Prognosis

For patients with mild or moderate stenosis, the aortic valve area decreases on average by 0.1 cm²/year and the mean gradient increases by 7 mmHg annually.[78] It is recommended that patients with moderate AS have an echocardiogram every 1 to 2 years, and those with mild AS have one every 3 to 5 years.[26] It is important to note that the rate of progression is extremely variable and so the recommended follow-up periods may vary between individuals.

The onset of symptoms is a significant milestone and portends a poor prognosis, with an average survival of only 2 to 3 years without surgery. Between 8% and 34% of symptomatic patients die suddenly.[79] It is thus essential that symptomatic patients be referred for surgical aortic valve replacement.

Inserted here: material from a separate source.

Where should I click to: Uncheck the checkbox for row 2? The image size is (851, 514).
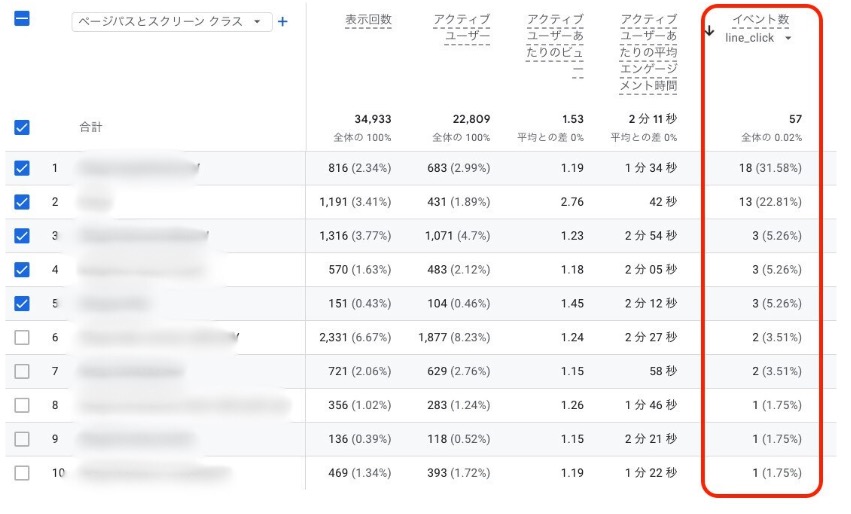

Surgical replacement of the aortic valve is extremely effective therapy. Advances in prosthetic-valve design, cardiopulmonary bypass, surgical technique, and anaesthesia have steadily improved outcomes for aortic valve surgery. An analysis of the 2006 American Society of Thoracic Surgery STS database shows that during the previous decade, the mortality risk of isolated aortic valve replacement decreased from 3.4% to 2.6%. For those <70 years at surgery, the mortality risk is 1.3%.[46] Patients who survive surgery have near-normal life expectancy, with relative survival at 5, 10, and 15 years of 99%, 85%, and 82%, respectively.[80][81] Nearly all patients have improvement in ejection fraction and heart failure symptoms, with the most significant benefit seen in those with more advanced preoperative symptoms.[82][83] For those who do not improve, factors to consider are valve dysfunction, less-than-expected improvement in preoperative left ventricle function, valve-prosthesis mismatch, and other comorbid conditions.

Appropriately selected patients at all levels of surgical risk may be offered surgery or transcatheter aortic valve replacement (TAVR), while patients with prohibitive risk (i.e., surgical non-candidates) should be referred for TAVR if predicted post-TAVR survival is greater than 12 months.[59][26] In the PARTNER study comparing surgery and TAVR in high-risk patients, mortality and symptom reduction were similar at 2 and 5 years for each modality.[52][53] Peri-procedural risks varied at 30 days; vascular complications and neurological events such as stroke occurred more frequently after TAVR, while major bleeding and new-onset atrial fibrillation more commonly followed surgery.[54]​​[55] Acute kidney injury and new pacemaker implantation were complications of both interventions at similar rates.[54]​ At 2 and 5 years, echocardiographic improvements in valve area and mean gradients were similar in both groups, but total and paravalvular aortic regurgitation was encountered more frequently after TAVR.[52][53][57] In patients with prohibitive surgical risk (i.e., surgical non-candidates), the PARTNER trial compared standard therapy, including balloon aortic valvuloplasty, with TAVR and found a 20% absolute reduction in mortality at 1 year in favour of TAVR.[60] At 3 years, mortality with TAVR was 54.1% compared with 80.9% with standard therapy, while at 5 years, mortality was 71.8% and 93.6%, respectively.[61][62] Heart failure symptoms improved between 30 days and 6 months, while at 3 years 29.7% of patients in the TAVR group were alive with New York Heart Association Class I/II symptoms, compared with 4.8% of patients in the standard therapy group.[60][61][63] Patients treated with TAVR also showed significant improvements on assessments of health-related quality of life when compared with those receiving standard therapy.[64]

Many patients with bicuspid aortic valves will require valve replacement at some point in their lives. After valve replacement, patients with bicuspid valves have a significant mortality benefit and improvement in symptoms. However, they remain at risk for aortic dissection and require serial follow-up for this potential complication.